Jakarta - Tersangka kasus surat jalan palsu, mantan Kepala Biro Koordinasi dan Pengawasan PPNS Bareskrim Polri Brigadir Jenderal Prasetijo Utomo disebut meminta jatah uang dalam keterlibatannya membantu menghapus nama Djoko Tjandra dari buronan Interpol.
Fakta tersebut dungkapkan Jaksa Penuntut Umum (JPU) saat membacakan surat dakwaan di Pengadilan Tindak Pidana Korupsi Jakarta, Senin, 2 November 2020.
Jaksa menuturkan, kejadian tersebut bermula ketika pengusaha Tommy Sumardi menuju kantor Irjen Napoleon Bonaparte bersama Prasetijo pada 27 April 2020. Atas perintah Djoko Tjandra, Tommy membawa uang 100 ribu dolar AS untuk diberikan kepada Napoleon.
"Di dalam mobil Prasetijo berujar, 'Banyak banget ini Ji buat beliau? Buat gw mana?'" ujar jaksa menirukan ucapan Prasetijo.
Ini buat gw, nah ini buat beliau (Napoleon).
Baca juga: Djoko Tjandra, Anita, Prasetijo Utomo Ditahan 20 Hari di Cipinang
Tak lama, Prasetijo kemudian membagi uang tersebut menjadi dua bagian. Bagian pertama untuk dirinya, sementara kedua untuk Napoleon.
"Ini buat gw, nah ini buat beliau (Napoleon)" sembari menunjukkan uang yang sudah dibagi dua.
Kemudian ditanggapi oleh Tommy, "Ya udah, lo aja yang nyerahin semuanya," tutur jaksa saat membeberkan komunikasi antar keduanya.
Atas perbuatannya itu, Prasetijo didakwa menerima suap sebesar 150 ribu dolas AS atau sekitar Rp2,1 miliar agar menghapus nama Djoko Tjandra dari daftar buronan.
"Brigjen Pol Prasetijo Utomo menerima uang sejumlah US$150 ribu dari Joko Soegiarto Tjandra melalui Tommy Sumardi," kata jaksa.
Dalam surat dakwaan, Prasetijo berperan sebagai penghubung antara Tommy yang menjadi orang kepercayaan Djoko Tjandra dengan Napoleon.
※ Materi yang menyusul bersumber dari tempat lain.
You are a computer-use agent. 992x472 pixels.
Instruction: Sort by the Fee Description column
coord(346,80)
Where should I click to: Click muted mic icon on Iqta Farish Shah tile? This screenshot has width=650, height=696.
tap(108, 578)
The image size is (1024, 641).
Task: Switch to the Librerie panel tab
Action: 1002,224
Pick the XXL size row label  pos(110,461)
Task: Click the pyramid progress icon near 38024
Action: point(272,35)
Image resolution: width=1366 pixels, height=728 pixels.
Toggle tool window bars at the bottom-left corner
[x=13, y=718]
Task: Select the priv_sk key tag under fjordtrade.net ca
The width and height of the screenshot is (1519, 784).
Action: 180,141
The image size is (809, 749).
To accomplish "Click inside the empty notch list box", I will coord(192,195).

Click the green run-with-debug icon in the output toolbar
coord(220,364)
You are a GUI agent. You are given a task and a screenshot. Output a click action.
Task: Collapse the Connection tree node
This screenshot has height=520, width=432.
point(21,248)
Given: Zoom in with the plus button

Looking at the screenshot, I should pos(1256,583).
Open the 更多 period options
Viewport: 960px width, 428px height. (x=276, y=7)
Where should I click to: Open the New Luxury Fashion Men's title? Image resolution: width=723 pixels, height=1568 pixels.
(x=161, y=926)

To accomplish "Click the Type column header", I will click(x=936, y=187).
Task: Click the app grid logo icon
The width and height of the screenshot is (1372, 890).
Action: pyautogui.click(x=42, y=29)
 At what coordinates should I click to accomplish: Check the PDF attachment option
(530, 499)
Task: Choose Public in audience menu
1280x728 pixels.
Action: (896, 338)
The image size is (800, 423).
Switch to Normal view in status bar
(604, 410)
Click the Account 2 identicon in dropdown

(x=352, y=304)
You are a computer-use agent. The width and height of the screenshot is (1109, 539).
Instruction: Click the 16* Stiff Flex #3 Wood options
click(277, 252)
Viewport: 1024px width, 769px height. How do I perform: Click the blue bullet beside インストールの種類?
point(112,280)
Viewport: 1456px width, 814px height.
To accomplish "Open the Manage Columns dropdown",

Jaksa menyebutkan penghapusan nama Djoko dilakukan Napoleon dengan memerintahkan penerbitan surat yang ditujukan kepada Dirjen Imigrasi Kemenkumham RI, yaitu surat nomor B/1000/IV/2020/NCB-Div HI, tanggal 29 April 2020, surat nomor B/1030/V/2020/NCB-Div HI tanggal 4 Mei 2020, dan surat nomor 8 1036/V/2020/NCB-Div HI tanggal 5 Mei 2020.
"Yang dengan surat-surat tersebut pada tanggal 13 Mei 2020 pihak Imigrasi melakukan penghapusan status DPO a.n. Joko Soegiarto Tjandra dari sistem Enhanced Cekal System (ECS) pada Sistim Informasi Keimigrasian (SIMKIM) Direktorat Jenderal Imigrasi," kata jaksa.
Baca juga: Brigadir Jenderal Prasetijo Utomo Resmi Ditahan
Prasetijo didakwa melanggar Pasal 5 ayat 2 jo. Pasal 5 ayat 1 huruf a atau b, atau Pasal 11 atau Pasal 12 huruf a atau b UU Nomor 20 Tahun 2001 tentang Pemberantasan Tindak Pidana Korupsi jo. Pasal 55 ayat 1 ke-1 KUHP.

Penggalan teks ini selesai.